Concrete comparisons across specific reporting dates illustrate the range of outcomes. On April 15, the options market suggested a 3.4% move, while the stock actually swung 13.8%. In January, the implied move was 3.7% and the actual price change was 3.5%.

Other recent quarters also showed divergence between implied and realized moves. In October 2025, the stock changed 4.3% against a 3.7% implied move. July 2025 produced a decline of 0.9% despite an implied move of 3.9%. In April 2025, trading around the report was virtually unchanged at 0.2% even though options implied a 5.8% move.

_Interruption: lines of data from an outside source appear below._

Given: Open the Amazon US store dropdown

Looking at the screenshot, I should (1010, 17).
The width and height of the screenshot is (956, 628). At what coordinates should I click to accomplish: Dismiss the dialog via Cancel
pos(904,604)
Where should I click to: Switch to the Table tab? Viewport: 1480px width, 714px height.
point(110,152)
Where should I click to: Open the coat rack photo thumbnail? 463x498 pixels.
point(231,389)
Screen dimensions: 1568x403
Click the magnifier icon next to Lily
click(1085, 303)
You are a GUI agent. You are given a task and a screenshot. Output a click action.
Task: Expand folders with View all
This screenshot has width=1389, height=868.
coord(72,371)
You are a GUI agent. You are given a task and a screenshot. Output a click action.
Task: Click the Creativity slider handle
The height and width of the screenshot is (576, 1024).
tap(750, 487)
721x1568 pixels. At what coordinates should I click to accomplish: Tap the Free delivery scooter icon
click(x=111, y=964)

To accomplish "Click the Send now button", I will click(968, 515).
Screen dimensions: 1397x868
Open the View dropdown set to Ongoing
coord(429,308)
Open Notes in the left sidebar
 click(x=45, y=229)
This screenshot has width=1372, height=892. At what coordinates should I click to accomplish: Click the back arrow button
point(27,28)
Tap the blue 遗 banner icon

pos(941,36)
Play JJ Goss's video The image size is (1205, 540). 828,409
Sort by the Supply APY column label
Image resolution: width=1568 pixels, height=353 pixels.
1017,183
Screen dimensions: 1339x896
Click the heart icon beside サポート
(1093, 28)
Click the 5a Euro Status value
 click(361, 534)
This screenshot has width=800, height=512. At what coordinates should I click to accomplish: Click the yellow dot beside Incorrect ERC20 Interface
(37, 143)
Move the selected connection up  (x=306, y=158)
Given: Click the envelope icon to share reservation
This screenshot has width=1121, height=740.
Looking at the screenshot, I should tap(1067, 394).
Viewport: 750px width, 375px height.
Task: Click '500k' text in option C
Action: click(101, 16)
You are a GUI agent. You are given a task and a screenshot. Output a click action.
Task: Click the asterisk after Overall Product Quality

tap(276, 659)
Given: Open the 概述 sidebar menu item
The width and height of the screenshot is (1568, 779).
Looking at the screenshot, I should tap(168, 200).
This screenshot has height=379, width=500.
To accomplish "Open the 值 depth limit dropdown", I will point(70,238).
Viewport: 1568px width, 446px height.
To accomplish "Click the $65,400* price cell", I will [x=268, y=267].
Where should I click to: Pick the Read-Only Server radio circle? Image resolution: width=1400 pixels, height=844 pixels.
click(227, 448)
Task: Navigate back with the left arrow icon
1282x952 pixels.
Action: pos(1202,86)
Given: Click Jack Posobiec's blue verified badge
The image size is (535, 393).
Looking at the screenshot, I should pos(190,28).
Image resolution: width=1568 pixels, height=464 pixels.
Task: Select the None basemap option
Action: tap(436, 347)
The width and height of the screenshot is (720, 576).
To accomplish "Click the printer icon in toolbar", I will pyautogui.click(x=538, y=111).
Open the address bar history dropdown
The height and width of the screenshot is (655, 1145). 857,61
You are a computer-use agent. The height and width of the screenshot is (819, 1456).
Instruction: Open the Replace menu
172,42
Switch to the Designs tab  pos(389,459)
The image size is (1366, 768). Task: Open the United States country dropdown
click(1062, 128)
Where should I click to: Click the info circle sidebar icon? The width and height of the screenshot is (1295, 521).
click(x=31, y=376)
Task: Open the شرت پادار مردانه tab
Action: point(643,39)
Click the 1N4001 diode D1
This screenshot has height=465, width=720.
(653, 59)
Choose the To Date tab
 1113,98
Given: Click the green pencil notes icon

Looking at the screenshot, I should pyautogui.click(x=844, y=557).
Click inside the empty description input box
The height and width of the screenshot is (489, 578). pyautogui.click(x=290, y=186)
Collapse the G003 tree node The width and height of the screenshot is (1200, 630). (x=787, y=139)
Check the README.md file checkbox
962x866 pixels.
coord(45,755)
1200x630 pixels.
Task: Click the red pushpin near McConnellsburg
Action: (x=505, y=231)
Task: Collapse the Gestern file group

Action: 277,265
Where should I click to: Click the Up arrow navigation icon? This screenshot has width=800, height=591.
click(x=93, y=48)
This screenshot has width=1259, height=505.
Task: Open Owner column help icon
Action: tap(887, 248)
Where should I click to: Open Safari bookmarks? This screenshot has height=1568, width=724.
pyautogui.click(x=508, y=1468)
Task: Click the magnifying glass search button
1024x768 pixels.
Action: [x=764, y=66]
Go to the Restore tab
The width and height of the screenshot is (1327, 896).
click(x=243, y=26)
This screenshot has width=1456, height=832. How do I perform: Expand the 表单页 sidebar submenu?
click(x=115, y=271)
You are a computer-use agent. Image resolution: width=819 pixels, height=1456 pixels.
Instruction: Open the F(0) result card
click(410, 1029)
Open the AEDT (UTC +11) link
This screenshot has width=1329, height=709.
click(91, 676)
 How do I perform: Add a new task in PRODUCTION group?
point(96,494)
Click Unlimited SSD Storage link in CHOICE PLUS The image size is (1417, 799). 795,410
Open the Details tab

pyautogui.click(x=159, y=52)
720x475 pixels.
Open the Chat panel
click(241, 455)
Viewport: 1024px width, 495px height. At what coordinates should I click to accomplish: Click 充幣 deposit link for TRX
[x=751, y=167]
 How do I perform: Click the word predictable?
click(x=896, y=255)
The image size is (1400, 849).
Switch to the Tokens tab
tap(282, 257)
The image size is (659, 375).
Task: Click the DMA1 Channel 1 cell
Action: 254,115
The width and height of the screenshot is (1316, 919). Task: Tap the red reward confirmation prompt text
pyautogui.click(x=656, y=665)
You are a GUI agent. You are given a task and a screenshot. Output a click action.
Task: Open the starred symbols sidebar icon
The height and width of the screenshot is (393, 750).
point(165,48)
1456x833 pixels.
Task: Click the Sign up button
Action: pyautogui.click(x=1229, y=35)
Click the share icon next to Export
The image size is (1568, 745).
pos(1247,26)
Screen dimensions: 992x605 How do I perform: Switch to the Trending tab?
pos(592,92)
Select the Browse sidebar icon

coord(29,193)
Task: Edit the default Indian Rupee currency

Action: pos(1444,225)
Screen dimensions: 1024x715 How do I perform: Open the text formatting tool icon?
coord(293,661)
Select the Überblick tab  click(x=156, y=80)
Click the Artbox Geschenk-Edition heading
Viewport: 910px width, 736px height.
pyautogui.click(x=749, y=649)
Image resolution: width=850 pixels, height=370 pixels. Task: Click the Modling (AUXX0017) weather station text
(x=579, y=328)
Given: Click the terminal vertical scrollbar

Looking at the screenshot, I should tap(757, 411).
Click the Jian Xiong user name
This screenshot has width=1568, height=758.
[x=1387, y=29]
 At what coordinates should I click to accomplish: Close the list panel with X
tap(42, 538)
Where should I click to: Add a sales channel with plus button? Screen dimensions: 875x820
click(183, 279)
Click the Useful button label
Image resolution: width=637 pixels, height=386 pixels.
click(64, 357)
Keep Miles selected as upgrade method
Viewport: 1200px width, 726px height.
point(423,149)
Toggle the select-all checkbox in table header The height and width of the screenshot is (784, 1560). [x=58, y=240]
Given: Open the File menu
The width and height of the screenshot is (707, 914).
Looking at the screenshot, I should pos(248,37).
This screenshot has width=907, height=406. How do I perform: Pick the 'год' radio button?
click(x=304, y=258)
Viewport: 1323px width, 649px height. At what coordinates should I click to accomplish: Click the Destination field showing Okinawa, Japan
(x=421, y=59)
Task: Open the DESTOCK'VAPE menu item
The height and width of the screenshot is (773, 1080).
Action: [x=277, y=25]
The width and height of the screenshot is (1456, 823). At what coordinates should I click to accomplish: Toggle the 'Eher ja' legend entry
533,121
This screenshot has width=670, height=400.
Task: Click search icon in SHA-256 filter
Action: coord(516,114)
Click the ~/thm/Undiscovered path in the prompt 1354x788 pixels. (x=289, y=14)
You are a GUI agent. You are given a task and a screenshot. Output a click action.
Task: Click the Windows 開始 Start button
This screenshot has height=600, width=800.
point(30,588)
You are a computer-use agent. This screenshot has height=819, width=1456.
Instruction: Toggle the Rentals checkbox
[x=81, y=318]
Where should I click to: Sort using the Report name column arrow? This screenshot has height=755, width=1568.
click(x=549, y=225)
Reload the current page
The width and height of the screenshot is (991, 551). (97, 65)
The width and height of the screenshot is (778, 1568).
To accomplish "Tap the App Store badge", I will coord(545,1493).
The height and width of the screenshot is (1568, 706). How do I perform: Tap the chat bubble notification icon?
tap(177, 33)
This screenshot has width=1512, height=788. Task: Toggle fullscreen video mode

Earlier results continued to display volatility relative to options expectations. The January 2025 report corresponded with a 6.2% gain versus a 3.7% implied move. October 2024 saw an 11.2% rise compared with a 3.9% implied move, and July 2024 produced a 5.6% increase against a 3.2% implied move.

The upcoming July 15 report will therefore be watched through the lens of options-implied volatility, while historical patterns show that actual price reactions have sometimes outpaced and sometimes undershot those market expectations.


Key points

  • Options pricing points to an anticipated 4.4% move in Morgan Stanley shares around the July 15 earnings release.
  • In five of the last eight earnings reports, actual share-price reactions exceeded the options-implied moves, demonstrating variability in realized volatility.
  • The developments are most directly relevant to the banking sector and broader equity markets, as Morgan Stanley is a major financial-services firm and its stock moves can affect market sentiment.

Risks and uncertainties

  • Implied moves from options do not guarantee actual price outcomes - prior reports show both larger and smaller real moves compared with implied figures. This uncertainty impacts traders and investors in the banking sector and in derivatives markets.
  • Short-term share-price volatility around earnings can produce outcomes that differ materially from expectations, which creates execution and risk-management challenges for market participants focused on Morgan Stanley and related financial stocks.

Risks

  • Options-implied moves are not definitive; actual share-price changes have varied, sometimes greatly exceeding implied figures - this affects traders in banking stocks and derivatives.
  • Earnings-driven volatility can produce unexpected outcomes, creating risk for investors and market participants focused on financial stocks.